_Trecho do texto_:
▬▬▬

ABSORÇÃO E ESPALHAMENTO EM METAIS.

Everton Bonturim, M.Sc.

Universidade de São Paulo – USP

Instituto de Pesquisas Energéticas e Nucleares, IPEN-CNEN/SP

Av. Professor Lineu Prestes, 2242, Cid. Universitária, São Paulo/SP – Brasil,

05508-000

RESUMO

Os mecanismos envolvidos na interação da radiação eletromagnética com a matéria

determinam as propriedades óticas dos materiais. Os fenômenos que determinam a absorção e

emissão de radiação estão relacionados com as estruturas eletrônicas dos metais, sendo assim, a

configuração de orbitais atômicos e moleculares influenciam diretamente na disponibilidade de

transições eletrônicas interbandas, responsáveis pela absorção e/ou reflexão de radiação no

material. Os metais de transição com orbitais d semipreenchidos promovem transição eletrônica,

favorecendo a reflexão da radiação incidida, em contrapartida, elementos com orbitais d completos

e elétrons desemparelhados sofrem influência de efeitos relativísticos responsáveis pela

compressão da camada de valência do átomo, favorecendo o efeito de absorção. Metais com a

característica de absorção e pouca transição eletrônica de alta energia apresentam cor

característica. Dentre os metais conhecidos, apenas o cobre, o ouro e a prata apresentam

coloração.

Palavra-chave: Metal; cor; transição eletrônica; orbitais; radiação.

▬▬▬

_Material extraído_:
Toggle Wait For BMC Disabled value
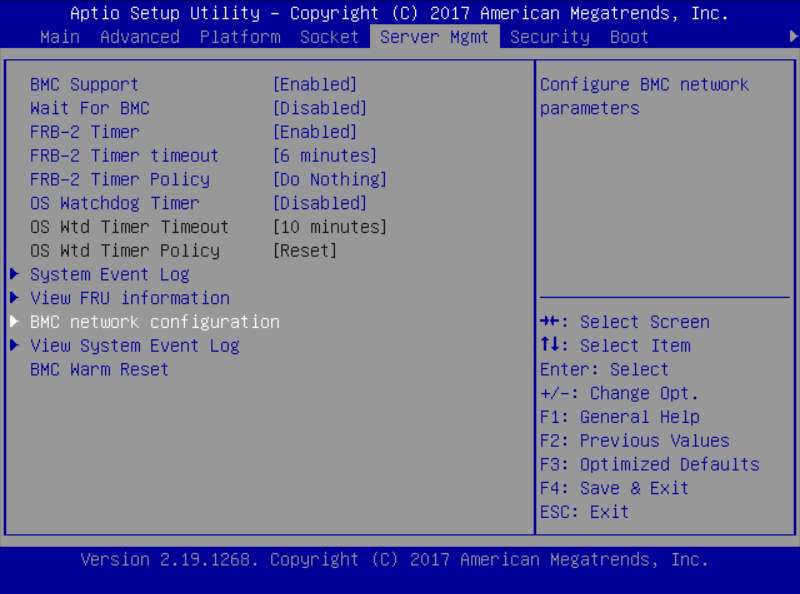 coord(319,108)
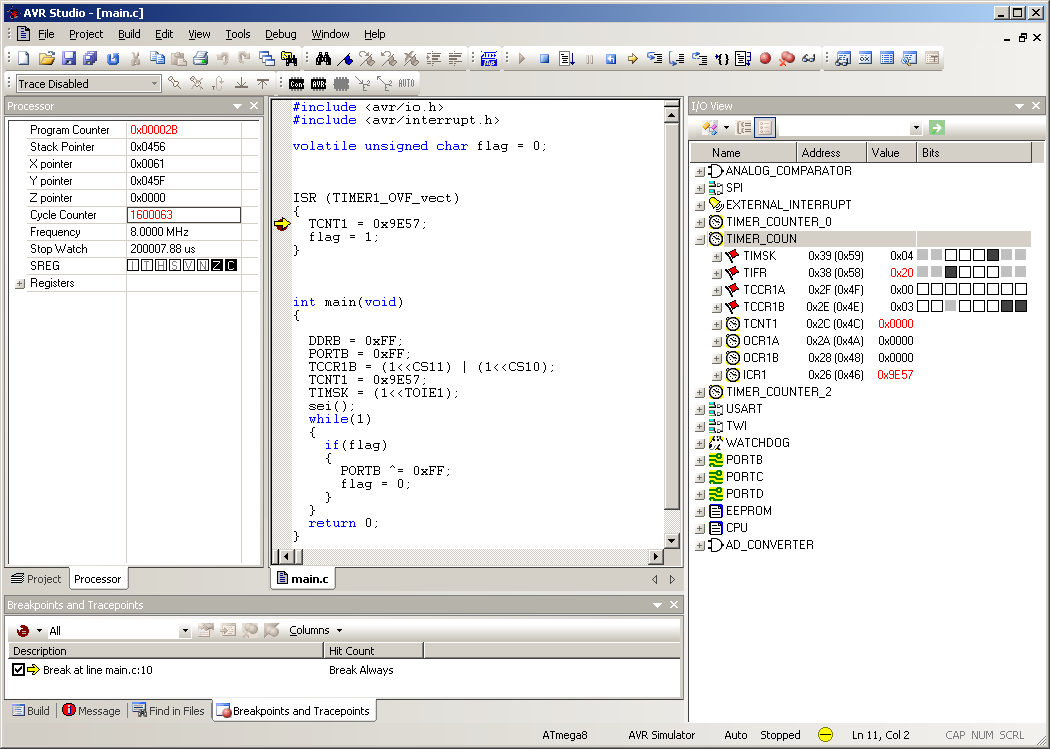This screenshot has height=749, width=1050.
Task: Open the Debug menu
Action: pos(280,34)
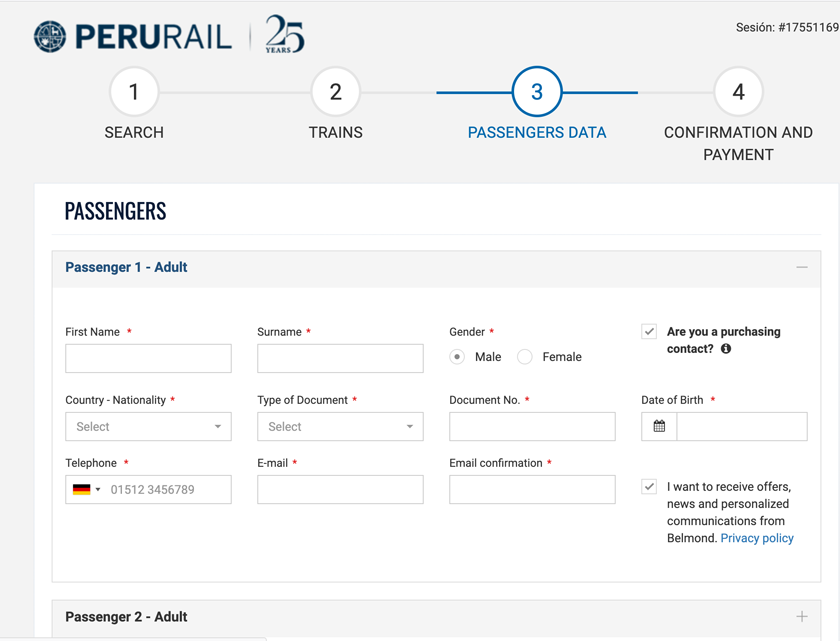Jump to step 4 Confirmation and Payment
This screenshot has width=840, height=641.
coord(738,92)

▬▬▬

Retome o texto sobre absorção e espalhamento em metais e continue a escrita logo após a última linha apresentada. Esse material vem de uma fonte diferente da do texto.

_Resposta do exercício_:
ABSTRACT

The mechanisms involved in the interaction of electromagnetic radiation with matter

determine the optical properties of materials. The phenomena which determine the radiation

absorption and emission are related to the electronic structure of the metal, so the configuration of

atomic and molecular orbitals directly influence the availability of bands electronic transitions

responsible for the absorption and / or reflection of radiation in the material. The transition metals

with half-filled d orbitals promote electronic transition, favoring the reflection of radiation, elements

with orbitals (d) complete and unpaired electrons are influenced by relativistic effects responsible for

compression of the valence shell of the atom, favoring the absorption effect. Metals with low

absorption feature and the high-energy electronic transition feature characteristic color. Among the

known metals, only copper, gold and silver are colorful.

Keywords: Metal color; electronic transition; orbitals; radiation.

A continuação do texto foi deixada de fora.